The influence of high dose hydroxyurea on the incorporation of 5-iodo-2-deoxyuridine (IUdR) by human bone marrow and tumour cells in vivo.
Philip PA., Kaklamanis L., Carmichael J., Tonkin K., Morrison H., Gatter K., Harris AL.
Resistance to cytotoxics precludes the successful treatment of many solid tumours. Inhibition of DNA synthesis in normal tissues with antimetabolites such as hydroxyurea (HU) may be a useful means of improving the selective uptake of toxic thymidine analogues by the relatively resistant tumour cells. HU also inhibits DNA repair by the critical depletion of intracellular deoxyribonucleotides. Twenty-five patients with various malignancies received 5-iodo-2-deoxyuridine (IUdR) 100 mg m-2 as a 20 min i.v. infusion and the uptake of IUdR was determined 1 h later immunocytochemically. Of these patients, 14 received IUdR 23 h from the start of a continuous i.v. infusion of HU (36 g over 36 h). Uptake of IUdR was equally suppressed in bone marrow and tumour aspirates, 0.1% (+/- 0.2%) of marrow precursor cells and 0.5% (+/- 0.4%) of tumour cells respectively, in patients who received HU compared to the uptake of IUdR in 11 patients who were not given HU 6.8% (+/- 1.1%) and 12.2% (+/- 1.8%) respectively.
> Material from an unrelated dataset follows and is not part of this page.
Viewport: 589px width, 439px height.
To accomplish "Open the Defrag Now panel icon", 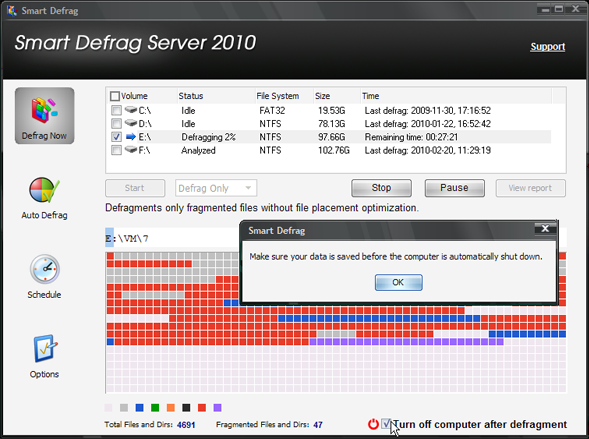I will pos(45,110).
Mean HU plasma concentrations at the time of IUdR administration was 1.7 +/- 0.2 mM. The growth fraction of tumour cells (using Ki67 labelling) was not changed after treatment with HU. It is concluded that (1) since DNA synthesis is effectively inhibited by HU in tumour cells, differential uptake of radiolabelled IUdR by those cells will not be feasible using the current schedule of HU administration, (2) HU may be used as an inhibitor of DNA repair in vivo since the degree of inhibition correlates with that required to inhibit repair experimentally and that (3) Ki67 labelling index is not useful in studying cell kinetics in patients treated with HU.